EXERCISE AIM: Copy the data word for word, starting at the line that contains "coordinates (431, 296)." and continuing through the final line of the data, both included.

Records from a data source
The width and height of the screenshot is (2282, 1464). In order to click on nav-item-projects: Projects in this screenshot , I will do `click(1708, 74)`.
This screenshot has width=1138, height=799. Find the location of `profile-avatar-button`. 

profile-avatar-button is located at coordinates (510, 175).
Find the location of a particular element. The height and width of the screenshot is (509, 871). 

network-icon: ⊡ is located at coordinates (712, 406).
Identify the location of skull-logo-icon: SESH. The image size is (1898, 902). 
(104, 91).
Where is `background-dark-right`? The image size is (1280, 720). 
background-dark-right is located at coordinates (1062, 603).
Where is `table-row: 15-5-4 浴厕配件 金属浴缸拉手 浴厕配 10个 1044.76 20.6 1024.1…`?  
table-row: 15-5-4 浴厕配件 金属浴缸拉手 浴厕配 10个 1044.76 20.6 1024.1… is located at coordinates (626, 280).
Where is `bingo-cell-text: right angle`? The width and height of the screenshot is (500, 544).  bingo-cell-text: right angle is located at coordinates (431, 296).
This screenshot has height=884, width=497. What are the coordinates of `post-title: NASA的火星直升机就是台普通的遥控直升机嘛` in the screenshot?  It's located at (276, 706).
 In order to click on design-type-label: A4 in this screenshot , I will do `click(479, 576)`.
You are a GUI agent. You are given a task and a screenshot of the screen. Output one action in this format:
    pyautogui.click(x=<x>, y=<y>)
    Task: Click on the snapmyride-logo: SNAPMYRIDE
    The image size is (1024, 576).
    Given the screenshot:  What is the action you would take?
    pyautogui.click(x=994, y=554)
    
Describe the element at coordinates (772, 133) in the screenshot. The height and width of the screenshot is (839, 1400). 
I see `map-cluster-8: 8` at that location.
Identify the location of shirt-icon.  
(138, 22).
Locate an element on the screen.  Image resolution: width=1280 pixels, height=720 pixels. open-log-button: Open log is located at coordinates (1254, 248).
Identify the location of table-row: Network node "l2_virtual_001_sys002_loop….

WRITTEN RESPONSE:
Where is `bingo-cell-text: right angle`? The width and height of the screenshot is (500, 544).  bingo-cell-text: right angle is located at coordinates (431, 296).
This screenshot has height=884, width=497. What are the coordinates of `post-title: NASA的火星直升机就是台普通的遥控直升机嘛` in the screenshot?  It's located at (276, 706).
 In order to click on design-type-label: A4 in this screenshot , I will do `click(479, 576)`.
You are a GUI agent. You are given a task and a screenshot of the screen. Output one action in this format:
    pyautogui.click(x=<x>, y=<y>)
    Task: Click on the snapmyride-logo: SNAPMYRIDE
    The image size is (1024, 576).
    Given the screenshot:  What is the action you would take?
    pyautogui.click(x=994, y=554)
    
Describe the element at coordinates (772, 133) in the screenshot. The height and width of the screenshot is (839, 1400). 
I see `map-cluster-8: 8` at that location.
Identify the location of shirt-icon.  
(138, 22).
Locate an element on the screen.  Image resolution: width=1280 pixels, height=720 pixels. open-log-button: Open log is located at coordinates (1254, 248).
Identify the location of table-row: Network node "l2_virtual_001_sys002_loop….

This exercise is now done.